Companies Unable to Provide Social Customer Support Because of Disconnect with Contact Center

By Tracey E. Schelmetic
TMCnet Contributor

We have customer service, and we have since the dawn of mankind. (No doubt since the day when one cave person first sold another cave person a used club.) We have social media, which – despite not having been around for very long – has permeated our communications landscape to an astonishing degree. Today, people not only keep in touch with each other via social media, they read news stories, listen to music, shop, read reviews, share photos and videos, invite others to events, date and more.

It’s only been relatively recently since customer support and social media have merged. It’s nothing that companies did, but it’s a phenomenon that has originated with customers, who expect to receive attention from companies they attempt to engage with on social media. Companies have been scrambling in recent years to catch up, monitoring social media posts and communications and attempting to resolve problems and issues over these channels.

According to recent research, most companies haven’t been doing such a good job of it.

A new Forrester (News - Alert) study has uncovered what it calls a serious lack of ownership and understanding of social media within organizations that could see brands fall behind in the overall customer service stakes, according to Conversocial, which commissioned the study. More than two-thirds (67 percent) of companies interviewed believe that social customer service is growing in importance and is the most pressing short-term priority for contact centers in the U.S. and U.K. However, only one-third of the social customer service solutions being used by those interviewed were actually selected by the customer service team, with the rest being obtained solely for marketing purposes.

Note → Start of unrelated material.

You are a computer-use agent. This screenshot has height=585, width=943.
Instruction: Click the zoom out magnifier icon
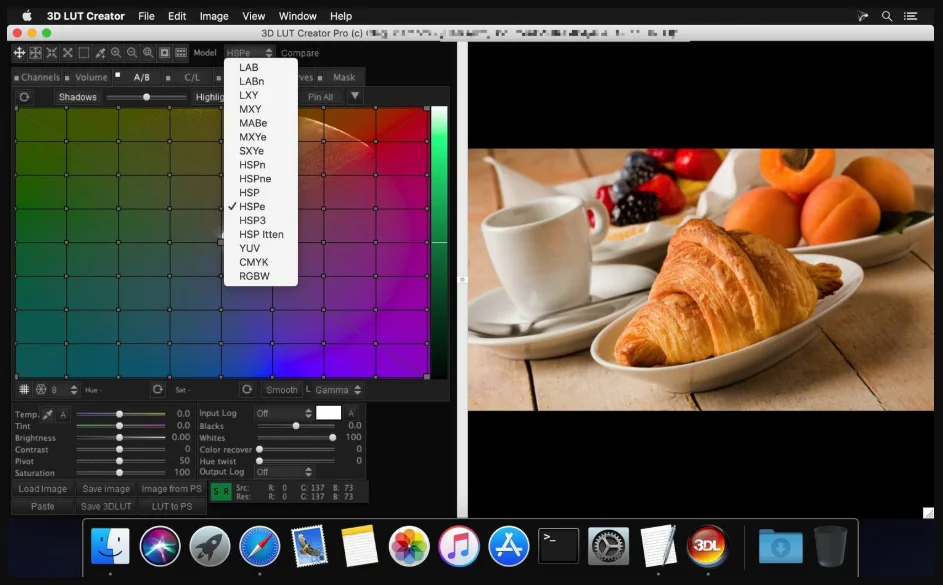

In the earliest days of social media, many companies drew the conclusion that marketing should own the channel. It made some sense in the beginning: social media is great way to gather intelligence about a company’s marketing effectiveness. When customers began to make it clear they expected resolution via social media, and not just someone to listen, forward-thinking companies were quick to move social media to the contact center, where it belongs.

“As the social landscape evolves, customers are moving away from traditional communications methods such as email and phone, and expecting more from the conversations they are having on social networks,” according to Conversocial. “However, the power struggle between the marketing and customer service departments means that there is currently a disconnect: businesses are failing to put the right technology in place to support the complex needs of social customer service.”

Many contact centers have turned to integrated, on-demand contact center platforms that allow them to include social media communications in the mix of channels they employ to service customers. This way, social media posts can be treated just like phone calls, emails or chat sessions, even put into the contact center’s queues and tracked, recorded and stored in order to preserve a complete picture of the customer.

If your company’s social media program is still languishing in the marketing department, it’s likely that you’re falling behind – way behind – in providing the robust customer experience you might be seeking to offer. To move forward, it’s time to put social customer support where it belongs: with the customer support experts.